Life Lessons From TV Reruns
Times were tough when I was a kid: We didn’t have the Internet, so when it came to finding information on life’s most challenging questions, we were forced to watch television reruns.
From The Three Stooges, as an example, I learned lessons such as: Whenever possible, avoid walking into boards. Don’t make friends with people who look like a clean-shaven Adolf Hitler. Never, under any circumstances, allow a monkey to run loose on a train.
Gilligan’s Island was a trove of life-changing information. For example, I learned that within a three-hour boat ride of the Honolulu harbor there is an island that no one ever visits, except a surfer, gangsters (twice), a famous painter and a gorilla (all in season one!). I learned that if you are going to be marooned on an island with a couple of hot babes, it is best to go with a bunch of guys who apparently don’t like girls. I learned that not all fabulously rich women have had plastic surgery. I learned that a professor might be so smart and talented as to be able to generate electricity from a bamboo bicycle, repair a lost NASA Mars probe, harness geothermal energy and cure the Skipper’s amnesia, yet for some reason be unable to figure out how to patch a couple of holes in a boat.
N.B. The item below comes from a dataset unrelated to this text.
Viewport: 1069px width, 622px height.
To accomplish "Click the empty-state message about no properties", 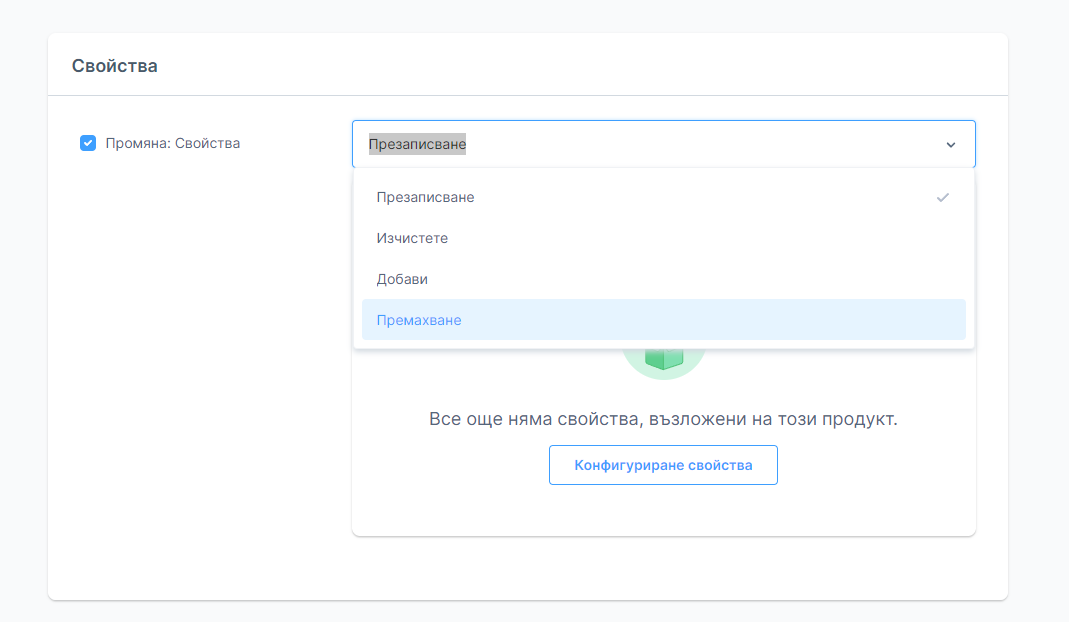I will point(663,419).
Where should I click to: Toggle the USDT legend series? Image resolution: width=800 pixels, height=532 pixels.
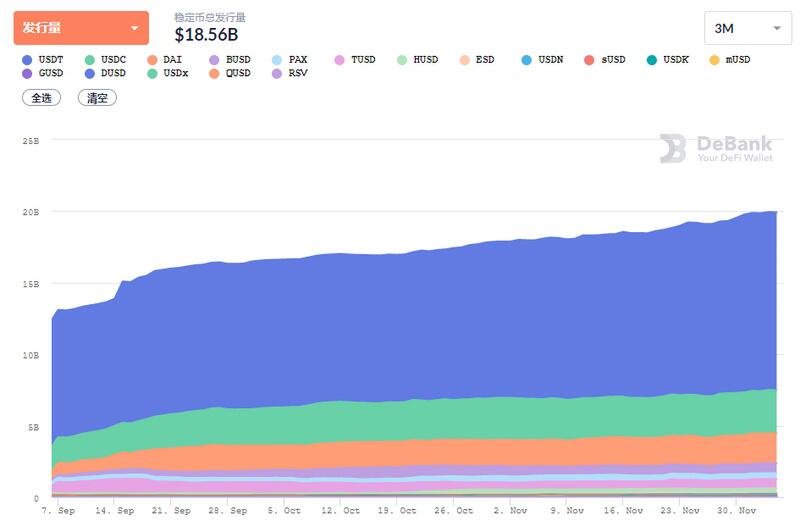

I spent a lot of restless nights trying to decide whether I should marry Ginger or Mary Ann. I knew I was supposed to find Ginger more attractive, but I had never once met a girl who looked like Ginger, not even in junior high. Mary Ann, with her wholesome Kansas beauty, seemed far more approachable, though it was Ginger who was always causing Gilligan to freak out by trying to kiss him. “Kiss me!” I would cry if I ever got on that island.
I innocently asked my parents when we were going to Honolulu so that I could take my own three-hour tour to an island with beautiful, lonely girls. My father patiently explained that in real life, people went to Hawaii to relax and have fun, which of course means they didn’t take their children.
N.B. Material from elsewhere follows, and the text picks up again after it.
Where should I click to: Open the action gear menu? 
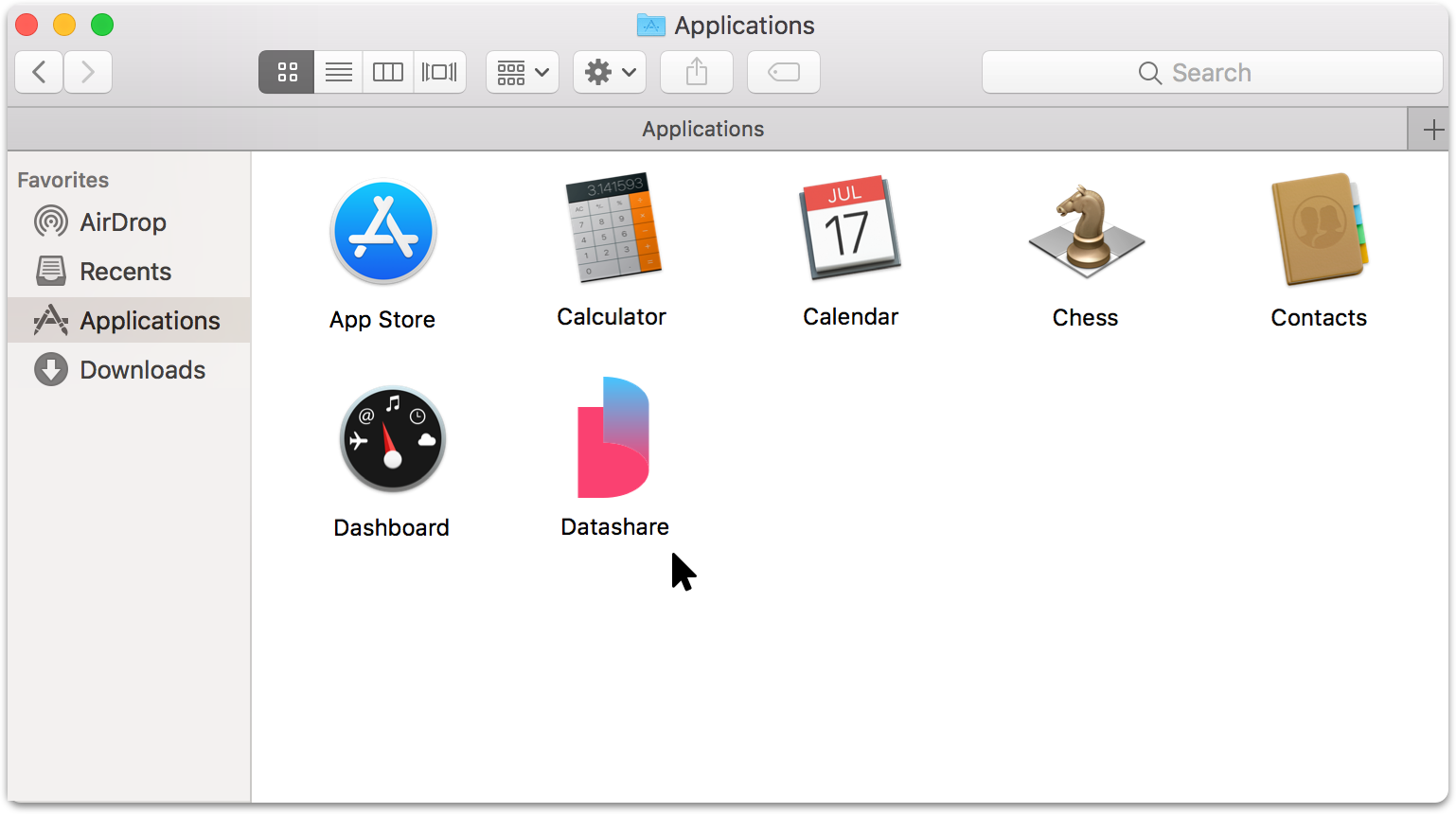(609, 72)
Speaking of beautiful women, what on earth was wrong with that Tony Nelson guy on I Dream of Jeannie? I would have married her just for the outfit! She aspires to serve him in every way and can blink him up anything he desires – money, power, affordable health care – and all he can think to ask is for her to leave him alone? Are he and Gilligan from the same family?
And again, the story of Jeannie’s and Tony’s relationship began on a desert island in the Pacific. Clearly, if I were going to find a girlfriend, I was going to need to get my hands on a boat.
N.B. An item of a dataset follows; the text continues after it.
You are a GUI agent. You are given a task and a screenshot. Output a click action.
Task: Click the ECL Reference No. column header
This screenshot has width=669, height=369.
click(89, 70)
At least over on Bewitched the guy married the magic girl, but I was severely traumatized when all of a sudden her husband was a different person – and nobody noticed. You think your family loves you, that your friends care about you? Think again – you can be replaced.
I Love Lucy was, to me, essentially the story of a loud-mouthed, untalented jerk who would never let his wife be in the show. Don’t worry, Ginger, when I write a movie, you can be the star.